##### Exercise data #####

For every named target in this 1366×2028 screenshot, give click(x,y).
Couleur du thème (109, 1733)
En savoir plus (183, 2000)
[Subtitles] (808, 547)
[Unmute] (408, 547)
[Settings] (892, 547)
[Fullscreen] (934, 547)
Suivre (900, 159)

#####

**Problem to solve:** Repeat all of the rows above word for word, keeping each line in its original order.

**Written answer:**
For every named target in this 1366×2028 screenshot, give click(x,y).
Couleur du thème (109, 1733)
En savoir plus (183, 2000)
[Subtitles] (808, 547)
[Unmute] (408, 547)
[Settings] (892, 547)
[Fullscreen] (934, 547)
Suivre (900, 159)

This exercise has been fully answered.